Tradução

"O meticuloso exercício da escrita pode ser a nossa salvação" (Isabel Allende, em Paula)

sexta-feira, 6 de setembro de 2013

Não deu

      Minha irmã Celinha vem com uma amiga no sábado. Voltam no domingo. A jovem que iria fazer a faxina lá em casa (é a mulher do zelador) decidiu, sem avisar, fazer mais um no show, na cadeia interminável daquilo que é como eu chamo o hábito de marcar compromissos e não aparecer, sem nenhum aviso ou explicação. Se você comenta algo, dão a explicação mais estapafúrdia possível. R. já trabalhou para mim uma vez, e fez a mesma coisa por duas vezes (sem avisar, é claro). O marido disse, na primeira vez, que ela "estava no ponto do ônibus, mas não passava ônibus nenhum".  Da segunda, disse simplesmente que "não deu". Agora, após comprar os produtos necessários, remanejar horários para ficar em casa até que ela terminasse o trabalho e deixar de ir a Angra com A. para esperá-la, eu ainda me espantei com esse anticlímax, apesar de ter comentado, por volta de oito horas da manhã, com A.:
      - Alguma coisa me diz que ela não vem..
      O mais cruel de tudo isso é que parece ser algo cultural, talvez uma característica das pequenas cidades, onde tudo corre mais lentamente e as pessoas não são tão estressadas como as da cidade grande.

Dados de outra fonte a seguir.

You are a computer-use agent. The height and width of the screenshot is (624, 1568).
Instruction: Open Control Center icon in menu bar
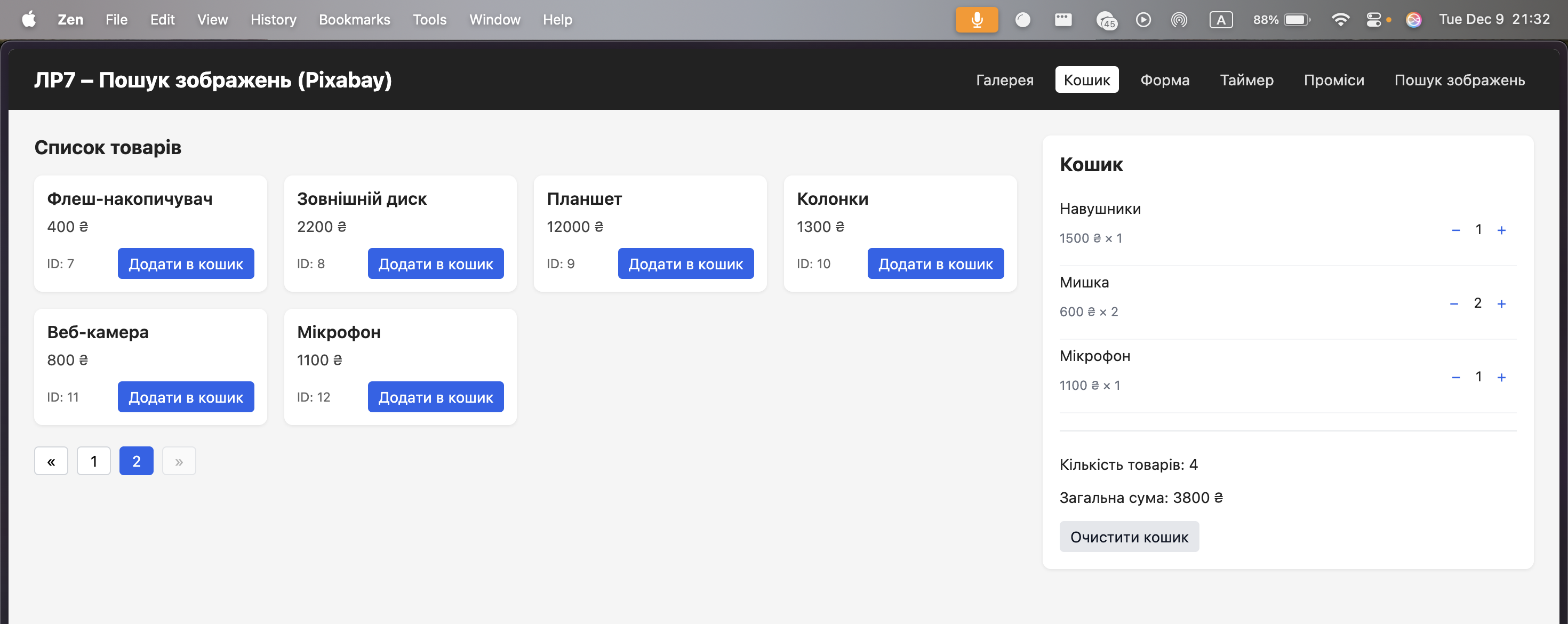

Sendo assim, nem reclamar parece adequado. Eles usam aquele aquele tom de voz baixo, aquele olhar doce, "não deu...". E você, uma adventícia, com um olho em terra de cego, não vai mudar as coisas. Em vez de perguntar as razões da ausência - reclamar, nunca! - decidi usar de fair play. Já haviam se passado duas horas do horário em que ela deveria ter chegado, e não fazia mais sentido deixarmos de sair e cuidar da vida. Portanto, saímos de casa e, no portão do condomínio, encontramos o J., o zelador, marido da faxineira sumida. Ele nada disse ao nos ver passar. Dei bom dia.
      - Não deu, né?, indaguei, abrindo o melhor dos sorrisos.
      - Pois é, não deu, dona N.... Ela está com aquelas coisas de mulher, sabe como é, né? Não deu pra vir... Mas ela pediu para a senhora marcar um outro dia, segunda-feira...
      É, né? Para ela não aparecer de novo? Sem avisar? A desculpa "daquelas coisas de mulher", daqueles dias, é óbvio que não me impressionou. É tão estapafúrdia quanto qualquer outra. "Aqueles dias" fazem parte do calendário pessoal de toda mulher na idade fértil e sempre têm data marcada para chegar. E, se ela sabia quando viriam aqueles dias, não deveria ter marcado a faxina nessa data. Jurei que não a chamaria de novo, mas hoje em dia tenho o coração amaciado. Concordei com a nova data, e seja o que deus quiser. O único problema é que eu contava com ela para dar um jeito na casa, entupida de mudança, para a chegada dos hóspedes. E agora, no último dia, vou ter de fazer tudo sozinha (nada contra, só que eu tenho 70 anos)!
      Perplexa, imagino um estudo sociológico pesquisando as razões desse comportamento, que absolutamente não leva em conta as necessidades (e direitos) de um cliente. Comentei com A. que deve ser uma vingança dos deuses, ou melhor, um chega-pra-lá nos bacanas, uma sacanagem bem colocada, uma mentirinha branca, só para ter o prazer de deixar na mão as intrometidas madames (em tempo, nada mais longe de madame do que eu, inclusive nunca tive uma só empregada durante toda a minha vida) que as obrigam a limpar banheiros, esfregar a pia da cozinha e aspirar o sofá.